Assignment>
Go to the line holding "You are a computer-use agent." in the entries below and write out exactly every line down to and including the line holding "Instruction: Visit the".

Exercise material>

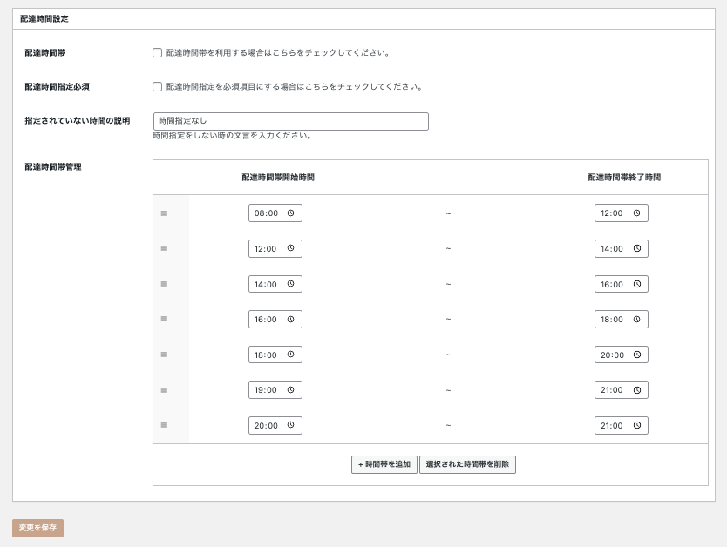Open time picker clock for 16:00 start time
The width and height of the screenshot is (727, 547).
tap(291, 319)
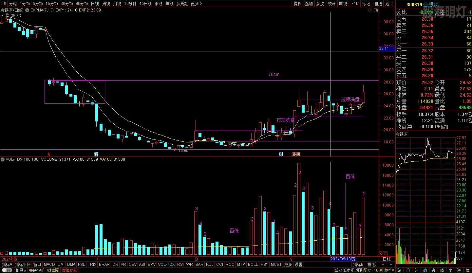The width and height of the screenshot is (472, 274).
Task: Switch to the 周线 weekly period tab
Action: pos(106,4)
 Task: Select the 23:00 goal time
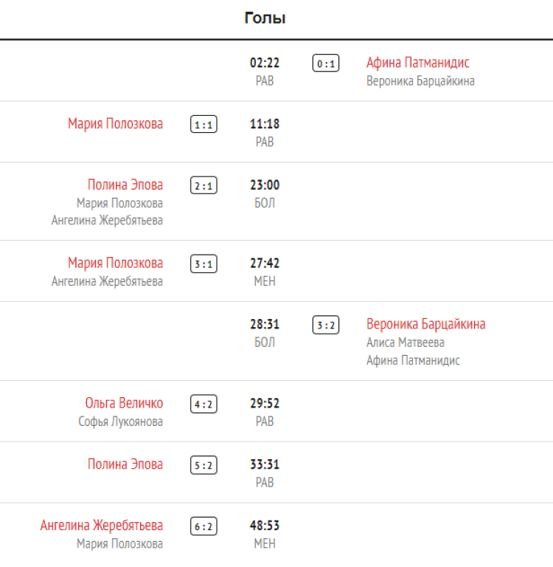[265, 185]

* * *

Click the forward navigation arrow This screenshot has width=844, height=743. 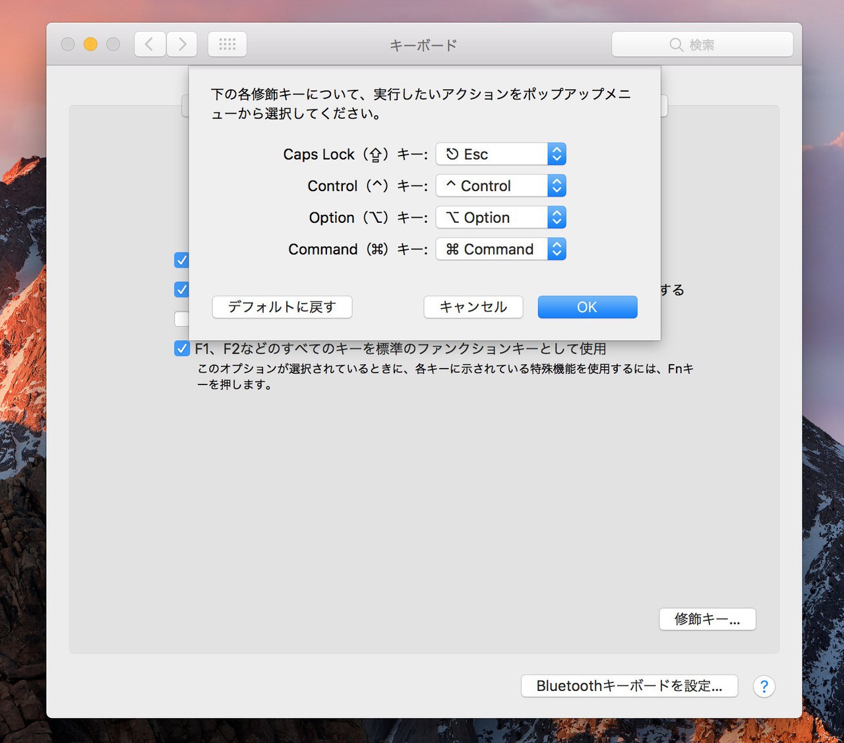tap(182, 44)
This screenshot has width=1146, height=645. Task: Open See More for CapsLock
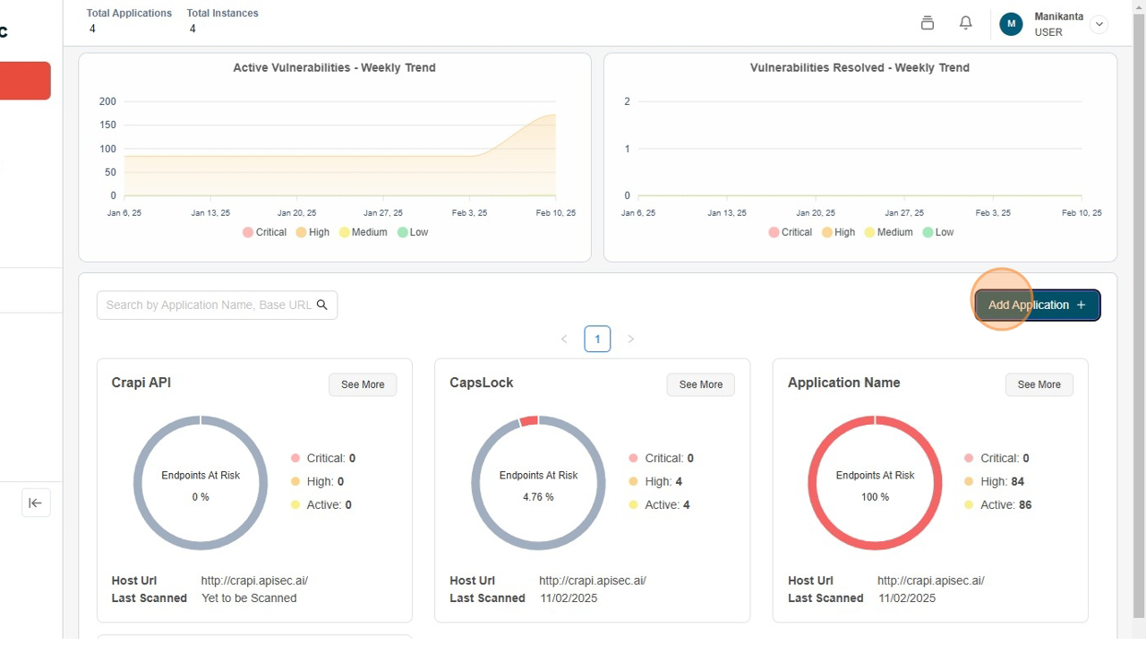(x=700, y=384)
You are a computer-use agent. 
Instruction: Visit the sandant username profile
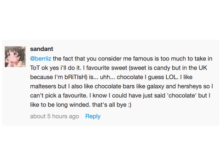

Result of this exercise>
You are a computer-use agent. 
Instruction: Visit the sandant username profile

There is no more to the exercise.